Kur’an-ı Kerim’de hayâ kelimesi üç yerde farklı anlamlarda zikredilir. Hz. Musa (as)’ın hicreti esnasında yaşadıklarını anlatan olayda zikredilen hayâ kelimesi yukarıdaki tarifi kapsayan bir inceliği barındırır.
“Musa, Medyen suyuna varınca, orada (hayvanlarını) sulayan bir çok insan buldu. Onların gerisinde de, (hayvanlarını) engelleyen iki kadın gördü. Onlara: Derdiniz nedir? dedi. Şöyle cevap verdiler: Çobanlar sulayıp çekilmeden biz (onların içine dalıp hayvanlarımızı) sulamayız; babamız da çok yaşlıdır. Bunun üzerine Musa, onların yerine (hayvanlarını) sulayıverdi. Sonra gölgeye çekildi ve: Rabbim! Doğrusu bana indireceğin her hayra (lütfuna) muhtacım, dedi. Derken, o iki kadından biri utana utana yürüyerek ona geldi: Babam, dedi, bizim yerimize (hayvanları) sulamanın karşılığını ödemek için seni çağırıyor. Musa, ona (Hz. Şuayb'a) gelip başından geçeni anlatınca o: Korkma, o zalim kavimden kurtuldun, dedi.” (Kasas Suresi 23-25)

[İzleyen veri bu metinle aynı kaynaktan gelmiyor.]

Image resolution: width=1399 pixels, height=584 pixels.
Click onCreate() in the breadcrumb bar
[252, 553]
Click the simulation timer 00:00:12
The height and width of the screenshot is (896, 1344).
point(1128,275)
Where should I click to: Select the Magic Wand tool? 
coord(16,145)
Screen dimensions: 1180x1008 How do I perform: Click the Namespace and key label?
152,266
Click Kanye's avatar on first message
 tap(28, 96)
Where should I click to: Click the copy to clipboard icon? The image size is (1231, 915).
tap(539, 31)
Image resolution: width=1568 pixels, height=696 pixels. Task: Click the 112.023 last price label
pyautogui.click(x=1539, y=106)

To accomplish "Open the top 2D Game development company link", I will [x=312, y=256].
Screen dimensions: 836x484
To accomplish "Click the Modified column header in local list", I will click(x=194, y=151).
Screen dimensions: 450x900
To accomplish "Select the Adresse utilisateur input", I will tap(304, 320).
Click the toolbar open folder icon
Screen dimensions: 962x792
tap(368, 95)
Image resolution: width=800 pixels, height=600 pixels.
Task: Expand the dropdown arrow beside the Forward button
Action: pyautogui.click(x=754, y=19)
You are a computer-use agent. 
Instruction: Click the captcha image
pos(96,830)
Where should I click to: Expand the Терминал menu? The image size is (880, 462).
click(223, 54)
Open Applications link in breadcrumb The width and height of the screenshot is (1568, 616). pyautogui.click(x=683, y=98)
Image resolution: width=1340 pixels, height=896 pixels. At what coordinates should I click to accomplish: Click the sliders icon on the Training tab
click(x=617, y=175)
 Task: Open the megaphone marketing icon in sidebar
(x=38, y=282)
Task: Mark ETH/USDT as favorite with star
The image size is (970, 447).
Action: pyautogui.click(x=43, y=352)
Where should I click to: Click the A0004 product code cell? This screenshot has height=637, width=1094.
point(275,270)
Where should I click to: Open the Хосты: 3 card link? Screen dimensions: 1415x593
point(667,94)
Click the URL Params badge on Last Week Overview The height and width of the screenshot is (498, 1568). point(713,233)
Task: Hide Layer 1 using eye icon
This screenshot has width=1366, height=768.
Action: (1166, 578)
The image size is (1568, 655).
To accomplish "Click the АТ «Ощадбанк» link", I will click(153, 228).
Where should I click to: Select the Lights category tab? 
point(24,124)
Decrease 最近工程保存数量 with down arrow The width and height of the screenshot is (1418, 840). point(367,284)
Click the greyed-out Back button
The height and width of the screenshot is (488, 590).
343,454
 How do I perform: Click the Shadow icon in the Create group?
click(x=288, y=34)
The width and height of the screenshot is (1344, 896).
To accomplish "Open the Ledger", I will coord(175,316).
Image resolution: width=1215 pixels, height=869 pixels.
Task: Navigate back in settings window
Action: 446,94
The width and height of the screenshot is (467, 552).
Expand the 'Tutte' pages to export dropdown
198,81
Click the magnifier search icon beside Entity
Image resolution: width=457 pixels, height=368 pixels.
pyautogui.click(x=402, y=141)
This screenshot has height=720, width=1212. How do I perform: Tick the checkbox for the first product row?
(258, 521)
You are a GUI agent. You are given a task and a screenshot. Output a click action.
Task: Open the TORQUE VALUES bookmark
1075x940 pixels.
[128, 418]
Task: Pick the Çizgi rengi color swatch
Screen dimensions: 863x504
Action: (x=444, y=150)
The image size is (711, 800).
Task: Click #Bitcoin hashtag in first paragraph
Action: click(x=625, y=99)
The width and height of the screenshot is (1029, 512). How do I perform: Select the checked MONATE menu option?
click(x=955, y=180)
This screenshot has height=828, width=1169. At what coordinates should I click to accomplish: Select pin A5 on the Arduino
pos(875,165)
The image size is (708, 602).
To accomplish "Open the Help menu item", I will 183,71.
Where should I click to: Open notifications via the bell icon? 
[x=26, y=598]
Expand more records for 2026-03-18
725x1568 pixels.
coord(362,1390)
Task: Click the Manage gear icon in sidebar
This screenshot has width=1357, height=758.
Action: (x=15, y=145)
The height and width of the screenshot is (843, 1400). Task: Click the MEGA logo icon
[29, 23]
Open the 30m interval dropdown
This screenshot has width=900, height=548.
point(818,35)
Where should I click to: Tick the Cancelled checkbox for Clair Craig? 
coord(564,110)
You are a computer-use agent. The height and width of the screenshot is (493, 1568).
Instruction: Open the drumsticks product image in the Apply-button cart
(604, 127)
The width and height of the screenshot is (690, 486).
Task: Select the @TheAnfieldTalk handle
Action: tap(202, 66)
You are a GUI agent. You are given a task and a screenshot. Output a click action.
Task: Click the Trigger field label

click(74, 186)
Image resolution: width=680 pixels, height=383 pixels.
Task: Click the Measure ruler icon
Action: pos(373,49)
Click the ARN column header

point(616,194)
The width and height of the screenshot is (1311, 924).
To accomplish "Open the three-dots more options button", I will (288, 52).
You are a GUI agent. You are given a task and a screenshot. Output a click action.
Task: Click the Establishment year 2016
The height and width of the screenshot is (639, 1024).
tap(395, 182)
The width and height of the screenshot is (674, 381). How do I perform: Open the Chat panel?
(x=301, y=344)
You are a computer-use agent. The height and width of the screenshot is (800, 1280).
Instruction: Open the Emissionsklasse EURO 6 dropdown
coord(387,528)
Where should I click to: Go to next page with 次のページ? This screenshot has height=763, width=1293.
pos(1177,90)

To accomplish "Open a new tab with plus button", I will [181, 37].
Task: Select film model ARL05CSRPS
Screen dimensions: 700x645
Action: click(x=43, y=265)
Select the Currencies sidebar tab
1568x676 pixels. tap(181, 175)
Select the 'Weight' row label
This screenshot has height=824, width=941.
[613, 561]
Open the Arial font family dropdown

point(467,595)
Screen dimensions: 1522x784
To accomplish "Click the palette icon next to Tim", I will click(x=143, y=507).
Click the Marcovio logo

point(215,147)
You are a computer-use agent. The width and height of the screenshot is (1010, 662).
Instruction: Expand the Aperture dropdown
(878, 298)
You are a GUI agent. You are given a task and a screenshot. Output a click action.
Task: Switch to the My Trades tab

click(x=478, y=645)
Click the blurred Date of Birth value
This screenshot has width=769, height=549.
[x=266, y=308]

Hayâ ile iman iç içedir. Bundan dolayı Resul-i Ekrem (sav) Hayânın imanın şubelerinden biri olduğunu zikreder.
Hayâ, insan fıtratında bulunan bir özelliktir. Allah vergisi bu üstün vasfın korunmaya ve güçlendirilmeye ihtiyacı var. Allah’a iman gibi insanın zatında ve fıtratında yaratılan hayâ, kirlere ve pisliklere karşı insanı tepkiye yönlendirir. Aynı zamanda insanda güzelliklere yönelmenin ve kemalata ulaşmanın anahtarıdır.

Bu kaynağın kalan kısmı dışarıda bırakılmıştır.